TASK ITEM:
Output the listing below, all of it, exactly as given.

(SUPPLIED ENTRIES begins)

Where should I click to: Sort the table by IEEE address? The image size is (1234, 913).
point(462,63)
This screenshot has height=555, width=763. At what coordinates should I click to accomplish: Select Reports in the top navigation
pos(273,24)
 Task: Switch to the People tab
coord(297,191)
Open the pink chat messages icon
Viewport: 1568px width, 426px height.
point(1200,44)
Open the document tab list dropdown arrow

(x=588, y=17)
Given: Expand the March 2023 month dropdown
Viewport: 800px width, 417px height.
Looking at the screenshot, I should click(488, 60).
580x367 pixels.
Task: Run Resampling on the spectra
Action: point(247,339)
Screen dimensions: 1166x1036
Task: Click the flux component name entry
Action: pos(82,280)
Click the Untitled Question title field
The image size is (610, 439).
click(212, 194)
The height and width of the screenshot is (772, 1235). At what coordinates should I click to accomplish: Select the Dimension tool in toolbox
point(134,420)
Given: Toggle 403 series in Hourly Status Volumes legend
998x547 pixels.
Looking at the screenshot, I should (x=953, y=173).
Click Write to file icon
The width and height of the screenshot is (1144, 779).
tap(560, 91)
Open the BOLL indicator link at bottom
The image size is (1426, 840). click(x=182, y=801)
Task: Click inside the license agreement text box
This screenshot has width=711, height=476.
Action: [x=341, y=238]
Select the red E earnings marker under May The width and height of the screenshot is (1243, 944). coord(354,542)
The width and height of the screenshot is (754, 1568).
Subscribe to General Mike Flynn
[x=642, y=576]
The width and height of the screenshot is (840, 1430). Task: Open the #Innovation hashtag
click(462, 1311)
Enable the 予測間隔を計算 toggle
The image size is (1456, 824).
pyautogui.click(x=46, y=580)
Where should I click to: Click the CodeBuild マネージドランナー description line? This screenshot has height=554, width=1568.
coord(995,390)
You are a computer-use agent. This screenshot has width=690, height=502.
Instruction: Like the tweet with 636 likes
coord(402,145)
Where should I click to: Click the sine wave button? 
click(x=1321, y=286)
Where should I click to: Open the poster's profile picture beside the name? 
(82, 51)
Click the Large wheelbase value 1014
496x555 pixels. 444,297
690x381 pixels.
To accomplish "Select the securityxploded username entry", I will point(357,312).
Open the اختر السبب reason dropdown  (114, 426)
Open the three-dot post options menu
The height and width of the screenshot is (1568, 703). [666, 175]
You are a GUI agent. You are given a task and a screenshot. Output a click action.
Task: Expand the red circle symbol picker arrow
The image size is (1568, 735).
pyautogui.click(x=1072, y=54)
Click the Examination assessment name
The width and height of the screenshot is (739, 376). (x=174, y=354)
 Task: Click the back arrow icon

(SUPPLIED ENTRIES ends)

ANSWER AREA:
Where should I click to: Sort the table by IEEE address? The image size is (1234, 913).
point(462,63)
This screenshot has height=555, width=763. At what coordinates should I click to accomplish: Select Reports in the top navigation
pos(273,24)
 Task: Switch to the People tab
coord(297,191)
Open the pink chat messages icon
Viewport: 1568px width, 426px height.
point(1200,44)
Open the document tab list dropdown arrow

(x=588, y=17)
Given: Expand the March 2023 month dropdown
Viewport: 800px width, 417px height.
Looking at the screenshot, I should click(488, 60).
580x367 pixels.
Task: Run Resampling on the spectra
Action: point(247,339)
Screen dimensions: 1166x1036
Task: Click the flux component name entry
Action: pos(82,280)
Click the Untitled Question title field
The image size is (610, 439).
click(212, 194)
The height and width of the screenshot is (772, 1235). At what coordinates should I click to accomplish: Select the Dimension tool in toolbox
point(134,420)
Given: Toggle 403 series in Hourly Status Volumes legend
998x547 pixels.
Looking at the screenshot, I should (x=953, y=173).
Click Write to file icon
The width and height of the screenshot is (1144, 779).
tap(560, 91)
Open the BOLL indicator link at bottom
The image size is (1426, 840). click(x=182, y=801)
Task: Click inside the license agreement text box
This screenshot has width=711, height=476.
Action: [x=341, y=238]
Select the red E earnings marker under May The width and height of the screenshot is (1243, 944). coord(354,542)
The width and height of the screenshot is (754, 1568).
Subscribe to General Mike Flynn
[x=642, y=576]
The width and height of the screenshot is (840, 1430). Task: Open the #Innovation hashtag
click(462, 1311)
Enable the 予測間隔を計算 toggle
The image size is (1456, 824).
pyautogui.click(x=46, y=580)
Where should I click to: Click the CodeBuild マネージドランナー description line? This screenshot has height=554, width=1568.
coord(995,390)
You are a computer-use agent. This screenshot has width=690, height=502.
Instruction: Like the tweet with 636 likes
coord(402,145)
Where should I click to: Click the sine wave button? 
click(x=1321, y=286)
Where should I click to: Open the poster's profile picture beside the name? 
(82, 51)
Click the Large wheelbase value 1014
496x555 pixels. 444,297
690x381 pixels.
To accomplish "Select the securityxploded username entry", I will point(357,312).
Open the اختر السبب reason dropdown  (114, 426)
Open the three-dot post options menu
The height and width of the screenshot is (1568, 703). [666, 175]
You are a GUI agent. You are given a task and a screenshot. Output a click action.
Task: Expand the red circle symbol picker arrow
The image size is (1568, 735).
pyautogui.click(x=1072, y=54)
Click the Examination assessment name
The width and height of the screenshot is (739, 376). (x=174, y=354)
 Task: Click the back arrow icon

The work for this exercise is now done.